EXERCISE INSTRUCTIONS - Only these lines should appear, exactly: the one containing "You are a computer-use agent. Viewport: 1280px" and every line after it through the end of the material below.

SUPPLIED INFORMATION section start

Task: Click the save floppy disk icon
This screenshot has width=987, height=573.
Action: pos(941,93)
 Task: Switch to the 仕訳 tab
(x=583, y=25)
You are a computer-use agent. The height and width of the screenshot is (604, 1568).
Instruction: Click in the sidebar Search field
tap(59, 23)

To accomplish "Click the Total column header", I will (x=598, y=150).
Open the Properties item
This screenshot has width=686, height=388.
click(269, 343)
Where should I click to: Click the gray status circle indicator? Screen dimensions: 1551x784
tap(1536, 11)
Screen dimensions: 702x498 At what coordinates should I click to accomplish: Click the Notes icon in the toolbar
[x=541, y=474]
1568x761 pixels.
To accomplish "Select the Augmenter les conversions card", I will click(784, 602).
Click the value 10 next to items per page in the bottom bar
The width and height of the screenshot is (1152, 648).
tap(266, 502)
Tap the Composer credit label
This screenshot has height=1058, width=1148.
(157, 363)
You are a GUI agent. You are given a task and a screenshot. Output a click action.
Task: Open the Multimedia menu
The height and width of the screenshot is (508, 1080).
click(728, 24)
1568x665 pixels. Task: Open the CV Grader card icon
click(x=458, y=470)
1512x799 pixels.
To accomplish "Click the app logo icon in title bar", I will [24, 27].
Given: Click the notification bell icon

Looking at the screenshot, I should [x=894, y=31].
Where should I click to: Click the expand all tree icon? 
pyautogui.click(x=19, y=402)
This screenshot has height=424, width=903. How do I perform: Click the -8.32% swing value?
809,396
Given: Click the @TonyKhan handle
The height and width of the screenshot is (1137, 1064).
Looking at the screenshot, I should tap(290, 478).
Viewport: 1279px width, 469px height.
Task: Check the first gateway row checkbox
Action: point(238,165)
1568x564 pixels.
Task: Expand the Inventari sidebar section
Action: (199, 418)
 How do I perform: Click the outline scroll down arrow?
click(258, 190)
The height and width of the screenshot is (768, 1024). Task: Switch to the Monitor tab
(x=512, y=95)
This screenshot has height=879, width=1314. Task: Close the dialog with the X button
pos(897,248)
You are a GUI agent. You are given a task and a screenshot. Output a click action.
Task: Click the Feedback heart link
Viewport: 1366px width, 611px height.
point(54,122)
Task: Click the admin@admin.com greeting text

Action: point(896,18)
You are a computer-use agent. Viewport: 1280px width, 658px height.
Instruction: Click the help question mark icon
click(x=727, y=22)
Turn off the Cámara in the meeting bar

SUPPLIED INFORMATION section end

EXPECTED OUTPUT -
You are a computer-use agent. Viewport: 1280px width, 658px height.
Instruction: Click the help question mark icon
click(x=727, y=22)
Turn off the Cámara in the meeting bar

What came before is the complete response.